(Dataset entries)
━━━

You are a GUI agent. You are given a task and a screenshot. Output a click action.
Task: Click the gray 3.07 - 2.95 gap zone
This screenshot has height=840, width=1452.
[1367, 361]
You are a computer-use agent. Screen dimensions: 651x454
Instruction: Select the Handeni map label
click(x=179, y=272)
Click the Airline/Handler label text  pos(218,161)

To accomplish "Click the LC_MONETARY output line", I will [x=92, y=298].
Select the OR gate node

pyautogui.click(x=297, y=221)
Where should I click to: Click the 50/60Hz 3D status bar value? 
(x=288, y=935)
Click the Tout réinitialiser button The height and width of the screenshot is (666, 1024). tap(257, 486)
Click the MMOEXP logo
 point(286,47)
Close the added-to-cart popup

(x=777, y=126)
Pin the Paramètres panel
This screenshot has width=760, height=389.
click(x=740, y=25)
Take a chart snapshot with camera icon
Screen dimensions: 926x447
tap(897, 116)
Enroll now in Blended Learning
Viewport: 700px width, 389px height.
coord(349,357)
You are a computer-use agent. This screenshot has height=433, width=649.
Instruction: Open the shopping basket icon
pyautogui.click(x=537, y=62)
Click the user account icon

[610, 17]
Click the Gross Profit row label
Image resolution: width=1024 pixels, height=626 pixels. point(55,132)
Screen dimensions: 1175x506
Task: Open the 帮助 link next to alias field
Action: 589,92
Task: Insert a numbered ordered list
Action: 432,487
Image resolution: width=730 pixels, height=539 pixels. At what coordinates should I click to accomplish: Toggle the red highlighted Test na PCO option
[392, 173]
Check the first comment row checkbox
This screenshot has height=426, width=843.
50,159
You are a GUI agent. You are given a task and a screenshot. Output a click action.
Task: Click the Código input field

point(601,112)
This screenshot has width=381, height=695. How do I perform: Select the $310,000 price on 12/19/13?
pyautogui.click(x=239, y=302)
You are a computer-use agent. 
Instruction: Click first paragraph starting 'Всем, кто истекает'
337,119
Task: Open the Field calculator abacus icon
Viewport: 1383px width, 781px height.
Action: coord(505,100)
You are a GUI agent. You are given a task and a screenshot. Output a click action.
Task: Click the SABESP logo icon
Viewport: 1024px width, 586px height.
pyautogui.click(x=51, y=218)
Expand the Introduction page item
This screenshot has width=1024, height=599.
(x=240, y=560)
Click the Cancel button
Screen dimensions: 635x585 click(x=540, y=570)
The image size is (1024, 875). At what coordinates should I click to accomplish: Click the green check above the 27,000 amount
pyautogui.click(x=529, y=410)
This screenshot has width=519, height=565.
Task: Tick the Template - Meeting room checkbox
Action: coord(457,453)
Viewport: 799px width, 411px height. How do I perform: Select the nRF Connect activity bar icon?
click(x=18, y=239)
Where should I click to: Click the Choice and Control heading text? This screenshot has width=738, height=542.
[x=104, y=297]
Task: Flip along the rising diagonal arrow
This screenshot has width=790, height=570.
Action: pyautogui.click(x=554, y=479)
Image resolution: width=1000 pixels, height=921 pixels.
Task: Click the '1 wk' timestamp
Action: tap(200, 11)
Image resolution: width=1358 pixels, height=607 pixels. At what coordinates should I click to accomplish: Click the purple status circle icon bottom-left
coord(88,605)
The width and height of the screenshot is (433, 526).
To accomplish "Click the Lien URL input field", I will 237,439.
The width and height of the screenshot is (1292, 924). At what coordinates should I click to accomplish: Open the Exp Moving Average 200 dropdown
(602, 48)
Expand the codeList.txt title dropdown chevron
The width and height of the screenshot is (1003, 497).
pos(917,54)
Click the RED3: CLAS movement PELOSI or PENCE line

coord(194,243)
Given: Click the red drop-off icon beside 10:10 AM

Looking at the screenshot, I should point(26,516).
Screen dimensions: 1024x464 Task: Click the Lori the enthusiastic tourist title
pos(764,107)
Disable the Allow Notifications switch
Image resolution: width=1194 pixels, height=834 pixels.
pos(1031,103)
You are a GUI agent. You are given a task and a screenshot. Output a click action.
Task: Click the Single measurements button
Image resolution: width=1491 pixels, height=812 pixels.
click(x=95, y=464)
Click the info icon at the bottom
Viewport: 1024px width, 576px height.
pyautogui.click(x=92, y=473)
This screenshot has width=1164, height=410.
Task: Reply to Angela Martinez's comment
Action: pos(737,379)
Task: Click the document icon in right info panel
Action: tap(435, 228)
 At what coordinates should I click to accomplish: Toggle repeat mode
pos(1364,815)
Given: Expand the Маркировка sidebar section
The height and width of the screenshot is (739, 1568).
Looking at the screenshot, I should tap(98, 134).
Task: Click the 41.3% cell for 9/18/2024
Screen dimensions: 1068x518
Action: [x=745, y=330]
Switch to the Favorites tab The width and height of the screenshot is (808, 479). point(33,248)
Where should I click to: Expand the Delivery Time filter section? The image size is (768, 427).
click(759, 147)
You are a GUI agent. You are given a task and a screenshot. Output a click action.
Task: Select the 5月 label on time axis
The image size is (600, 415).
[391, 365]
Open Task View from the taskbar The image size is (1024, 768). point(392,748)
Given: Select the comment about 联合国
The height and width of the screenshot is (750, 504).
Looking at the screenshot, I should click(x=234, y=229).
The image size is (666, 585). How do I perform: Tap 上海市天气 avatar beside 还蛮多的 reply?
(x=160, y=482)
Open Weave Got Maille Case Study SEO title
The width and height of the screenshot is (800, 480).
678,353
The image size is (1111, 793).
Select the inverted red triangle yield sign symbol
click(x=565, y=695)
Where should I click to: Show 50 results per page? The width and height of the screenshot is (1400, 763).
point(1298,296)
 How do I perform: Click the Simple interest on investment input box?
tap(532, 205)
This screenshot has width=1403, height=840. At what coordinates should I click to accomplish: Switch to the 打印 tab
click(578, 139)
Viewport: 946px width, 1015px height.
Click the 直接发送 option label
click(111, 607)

━━━

= What is expected =
A word-for-word transcription of the data above is required.

= Exercise result =
You are a GUI agent. You are given a task and a screenshot. Output a click action.
Task: Click the gray 3.07 - 2.95 gap zone
This screenshot has height=840, width=1452.
[1367, 361]
You are a computer-use agent. Screen dimensions: 651x454
Instruction: Select the Handeni map label
click(x=179, y=272)
Click the Airline/Handler label text  pos(218,161)

To accomplish "Click the LC_MONETARY output line", I will [x=92, y=298].
Select the OR gate node

pyautogui.click(x=297, y=221)
Where should I click to: Click the 50/60Hz 3D status bar value? 
(x=288, y=935)
Click the Tout réinitialiser button The height and width of the screenshot is (666, 1024). tap(257, 486)
Click the MMOEXP logo
 point(286,47)
Close the added-to-cart popup

(x=777, y=126)
Pin the Paramètres panel
This screenshot has width=760, height=389.
click(x=740, y=25)
Take a chart snapshot with camera icon
Screen dimensions: 926x447
tap(897, 116)
Enroll now in Blended Learning
Viewport: 700px width, 389px height.
coord(349,357)
You are a computer-use agent. This screenshot has height=433, width=649.
Instruction: Open the shopping basket icon
pyautogui.click(x=537, y=62)
Click the user account icon

[610, 17]
Click the Gross Profit row label
Image resolution: width=1024 pixels, height=626 pixels. point(55,132)
Screen dimensions: 1175x506
Task: Open the 帮助 link next to alias field
Action: 589,92
Task: Insert a numbered ordered list
Action: 432,487
Image resolution: width=730 pixels, height=539 pixels. At what coordinates should I click to accomplish: Toggle the red highlighted Test na PCO option
[392, 173]
Check the first comment row checkbox
This screenshot has height=426, width=843.
50,159
You are a GUI agent. You are given a task and a screenshot. Output a click action.
Task: Click the Código input field

point(601,112)
This screenshot has width=381, height=695. How do I perform: Select the $310,000 price on 12/19/13?
pyautogui.click(x=239, y=302)
You are a computer-use agent. 
Instruction: Click first paragraph starting 'Всем, кто истекает'
337,119
Task: Open the Field calculator abacus icon
Viewport: 1383px width, 781px height.
Action: coord(505,100)
You are a GUI agent. You are given a task and a screenshot. Output a click action.
Task: Click the SABESP logo icon
Viewport: 1024px width, 586px height.
pyautogui.click(x=51, y=218)
Expand the Introduction page item
This screenshot has width=1024, height=599.
(x=240, y=560)
Click the Cancel button
Screen dimensions: 635x585 click(x=540, y=570)
The image size is (1024, 875). At what coordinates should I click to accomplish: Click the green check above the 27,000 amount
pyautogui.click(x=529, y=410)
This screenshot has width=519, height=565.
Task: Tick the Template - Meeting room checkbox
Action: coord(457,453)
Viewport: 799px width, 411px height. How do I perform: Select the nRF Connect activity bar icon?
click(x=18, y=239)
Where should I click to: Click the Choice and Control heading text? This screenshot has width=738, height=542.
[x=104, y=297]
Task: Flip along the rising diagonal arrow
This screenshot has width=790, height=570.
Action: pyautogui.click(x=554, y=479)
Image resolution: width=1000 pixels, height=921 pixels.
Task: Click the '1 wk' timestamp
Action: tap(200, 11)
Image resolution: width=1358 pixels, height=607 pixels. At what coordinates should I click to accomplish: Click the purple status circle icon bottom-left
coord(88,605)
The width and height of the screenshot is (433, 526).
To accomplish "Click the Lien URL input field", I will 237,439.
The width and height of the screenshot is (1292, 924). At what coordinates should I click to accomplish: Open the Exp Moving Average 200 dropdown
(602, 48)
Expand the codeList.txt title dropdown chevron
The width and height of the screenshot is (1003, 497).
pos(917,54)
Click the RED3: CLAS movement PELOSI or PENCE line

coord(194,243)
Given: Click the red drop-off icon beside 10:10 AM

Looking at the screenshot, I should point(26,516).
Screen dimensions: 1024x464 Task: Click the Lori the enthusiastic tourist title
pos(764,107)
Disable the Allow Notifications switch
Image resolution: width=1194 pixels, height=834 pixels.
pos(1031,103)
You are a GUI agent. You are given a task and a screenshot. Output a click action.
Task: Click the Single measurements button
Image resolution: width=1491 pixels, height=812 pixels.
click(x=95, y=464)
Click the info icon at the bottom
Viewport: 1024px width, 576px height.
pyautogui.click(x=92, y=473)
This screenshot has width=1164, height=410.
Task: Reply to Angela Martinez's comment
Action: pos(737,379)
Task: Click the document icon in right info panel
Action: tap(435, 228)
 At what coordinates should I click to accomplish: Toggle repeat mode
pos(1364,815)
Given: Expand the Маркировка sidebar section
The height and width of the screenshot is (739, 1568).
Looking at the screenshot, I should tap(98, 134).
Task: Click the 41.3% cell for 9/18/2024
Screen dimensions: 1068x518
Action: [x=745, y=330]
Switch to the Favorites tab The width and height of the screenshot is (808, 479). point(33,248)
Where should I click to: Expand the Delivery Time filter section? The image size is (768, 427).
click(759, 147)
You are a GUI agent. You are given a task and a screenshot. Output a click action.
Task: Select the 5月 label on time axis
The image size is (600, 415).
[391, 365]
Open Task View from the taskbar The image size is (1024, 768). point(392,748)
Given: Select the comment about 联合国
The height and width of the screenshot is (750, 504).
Looking at the screenshot, I should click(x=234, y=229).
The image size is (666, 585). How do I perform: Tap 上海市天气 avatar beside 还蛮多的 reply?
(x=160, y=482)
Open Weave Got Maille Case Study SEO title
The width and height of the screenshot is (800, 480).
678,353
The image size is (1111, 793).
Select the inverted red triangle yield sign symbol
click(x=565, y=695)
Where should I click to: Show 50 results per page? The width and height of the screenshot is (1400, 763).
point(1298,296)
 How do I perform: Click the Simple interest on investment input box?
tap(532, 205)
This screenshot has width=1403, height=840. At what coordinates should I click to accomplish: Switch to the 打印 tab
click(578, 139)
Viewport: 946px width, 1015px height.
Click the 直接发送 option label
click(111, 607)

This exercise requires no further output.